Rasséréne, remis d’aplomb, sans remords aucun, sans scrupule inquiet pour son plaisir de la nuit, il s’arrêta au coin de la rue Caumartin. C’était dans une maison de cette rue, au fond de la cour, qu’il avait, pour ces sortes d’aventures, une chambre à lui, dont la concierge faisait le ménage. Et, ne se gênant pas avec une de ses ouvrières, il avait simplement donné rendez—vous à la belle blonde sur le trottoir, devant la porte.

De loin, Mathieu reconnut Norine, debout sous un bec de gaz.
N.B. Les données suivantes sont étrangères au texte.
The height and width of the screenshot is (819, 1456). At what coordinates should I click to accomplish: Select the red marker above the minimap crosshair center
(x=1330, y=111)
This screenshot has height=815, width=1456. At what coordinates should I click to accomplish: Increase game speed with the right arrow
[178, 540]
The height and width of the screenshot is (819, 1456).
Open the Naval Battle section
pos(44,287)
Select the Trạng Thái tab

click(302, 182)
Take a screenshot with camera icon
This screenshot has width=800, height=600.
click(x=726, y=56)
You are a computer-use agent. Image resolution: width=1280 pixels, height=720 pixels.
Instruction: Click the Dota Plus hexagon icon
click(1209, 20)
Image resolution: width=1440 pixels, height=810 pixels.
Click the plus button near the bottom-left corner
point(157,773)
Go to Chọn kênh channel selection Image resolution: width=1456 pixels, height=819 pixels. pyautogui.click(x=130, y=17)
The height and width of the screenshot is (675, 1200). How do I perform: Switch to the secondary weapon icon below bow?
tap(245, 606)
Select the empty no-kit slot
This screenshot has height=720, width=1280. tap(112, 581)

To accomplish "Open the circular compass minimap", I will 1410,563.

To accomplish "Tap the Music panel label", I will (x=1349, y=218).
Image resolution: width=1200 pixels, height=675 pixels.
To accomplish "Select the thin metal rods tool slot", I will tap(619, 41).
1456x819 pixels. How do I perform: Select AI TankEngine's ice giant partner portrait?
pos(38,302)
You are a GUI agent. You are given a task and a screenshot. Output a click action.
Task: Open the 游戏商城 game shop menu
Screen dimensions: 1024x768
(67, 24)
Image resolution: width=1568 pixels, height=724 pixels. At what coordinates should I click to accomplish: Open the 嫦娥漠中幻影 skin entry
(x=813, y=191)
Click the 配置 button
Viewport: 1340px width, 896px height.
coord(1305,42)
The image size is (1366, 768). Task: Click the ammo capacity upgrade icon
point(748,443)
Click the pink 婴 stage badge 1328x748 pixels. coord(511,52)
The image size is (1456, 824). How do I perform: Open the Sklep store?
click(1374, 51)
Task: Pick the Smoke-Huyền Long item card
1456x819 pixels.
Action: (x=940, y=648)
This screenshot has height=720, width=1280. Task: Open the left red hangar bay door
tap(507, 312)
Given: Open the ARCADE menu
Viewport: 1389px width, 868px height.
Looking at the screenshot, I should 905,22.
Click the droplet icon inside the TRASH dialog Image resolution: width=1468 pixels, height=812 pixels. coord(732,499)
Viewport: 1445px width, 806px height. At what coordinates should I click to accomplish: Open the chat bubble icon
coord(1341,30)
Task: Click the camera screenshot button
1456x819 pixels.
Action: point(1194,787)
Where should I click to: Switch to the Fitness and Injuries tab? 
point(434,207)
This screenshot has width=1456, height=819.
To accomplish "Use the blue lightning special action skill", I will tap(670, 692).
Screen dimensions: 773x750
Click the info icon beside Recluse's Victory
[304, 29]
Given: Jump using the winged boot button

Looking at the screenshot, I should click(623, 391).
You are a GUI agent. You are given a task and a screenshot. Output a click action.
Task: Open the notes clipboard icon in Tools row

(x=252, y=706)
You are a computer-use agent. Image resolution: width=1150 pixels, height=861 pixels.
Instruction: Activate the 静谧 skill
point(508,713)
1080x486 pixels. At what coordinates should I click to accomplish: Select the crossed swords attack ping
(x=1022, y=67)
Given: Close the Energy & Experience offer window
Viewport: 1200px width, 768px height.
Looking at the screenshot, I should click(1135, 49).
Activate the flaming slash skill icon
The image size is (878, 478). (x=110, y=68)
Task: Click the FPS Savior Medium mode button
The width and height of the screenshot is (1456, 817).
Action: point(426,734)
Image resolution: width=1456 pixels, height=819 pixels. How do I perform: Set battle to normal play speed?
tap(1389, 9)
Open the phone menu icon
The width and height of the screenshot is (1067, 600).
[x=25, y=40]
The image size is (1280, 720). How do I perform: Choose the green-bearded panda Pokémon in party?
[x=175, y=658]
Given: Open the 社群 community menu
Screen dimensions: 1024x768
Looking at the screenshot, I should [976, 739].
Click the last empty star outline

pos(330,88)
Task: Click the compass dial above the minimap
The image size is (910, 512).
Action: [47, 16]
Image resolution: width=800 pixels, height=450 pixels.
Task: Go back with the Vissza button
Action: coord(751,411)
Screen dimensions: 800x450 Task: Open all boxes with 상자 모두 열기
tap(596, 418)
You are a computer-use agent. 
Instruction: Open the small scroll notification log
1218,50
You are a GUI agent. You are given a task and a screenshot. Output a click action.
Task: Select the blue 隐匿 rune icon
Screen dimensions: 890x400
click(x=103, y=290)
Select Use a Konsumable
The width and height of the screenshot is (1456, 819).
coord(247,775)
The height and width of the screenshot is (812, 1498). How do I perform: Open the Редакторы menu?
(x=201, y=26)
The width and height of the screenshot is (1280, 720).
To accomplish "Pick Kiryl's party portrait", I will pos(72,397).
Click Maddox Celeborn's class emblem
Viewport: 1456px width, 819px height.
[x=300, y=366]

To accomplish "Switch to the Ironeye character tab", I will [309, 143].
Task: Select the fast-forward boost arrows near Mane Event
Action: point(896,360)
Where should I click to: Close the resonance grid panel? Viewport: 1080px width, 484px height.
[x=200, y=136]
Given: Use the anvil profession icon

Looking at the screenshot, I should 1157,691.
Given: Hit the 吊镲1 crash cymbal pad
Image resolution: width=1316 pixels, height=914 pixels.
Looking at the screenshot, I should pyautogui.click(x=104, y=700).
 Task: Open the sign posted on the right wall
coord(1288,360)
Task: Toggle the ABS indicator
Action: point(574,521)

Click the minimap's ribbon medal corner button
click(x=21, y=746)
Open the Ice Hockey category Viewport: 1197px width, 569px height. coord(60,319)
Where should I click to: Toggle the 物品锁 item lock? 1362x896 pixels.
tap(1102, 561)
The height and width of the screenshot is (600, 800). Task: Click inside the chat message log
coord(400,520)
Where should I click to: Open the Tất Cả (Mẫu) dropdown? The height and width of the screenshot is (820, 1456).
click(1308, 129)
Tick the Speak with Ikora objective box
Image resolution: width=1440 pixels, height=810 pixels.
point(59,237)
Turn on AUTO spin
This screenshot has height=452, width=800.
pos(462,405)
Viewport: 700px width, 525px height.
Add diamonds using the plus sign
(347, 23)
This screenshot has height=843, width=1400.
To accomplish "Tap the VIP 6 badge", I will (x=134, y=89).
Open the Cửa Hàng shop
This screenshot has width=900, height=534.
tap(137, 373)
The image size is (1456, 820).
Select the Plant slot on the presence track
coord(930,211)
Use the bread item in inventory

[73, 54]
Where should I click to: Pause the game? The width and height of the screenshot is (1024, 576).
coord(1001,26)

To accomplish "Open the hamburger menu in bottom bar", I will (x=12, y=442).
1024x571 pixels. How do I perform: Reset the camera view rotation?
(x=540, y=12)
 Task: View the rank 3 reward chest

Elle était immobile, en petite robe claire, et ses beaux cheveux, débordant de son chapeau rond, avaient un fauve reflet d’or, dans la lueur dansante.

Très excité, Beauchêne rayonna, allongea au jeune homme une vigoureuse poignée de main, pleine de sous-entendus gaillards.

— Eh bien ! à demain, mon cher. Bonne nuit !

Et, se penchant une dernière fois à son oreille :

— Vous savez qu’elle est maligne comme un singe.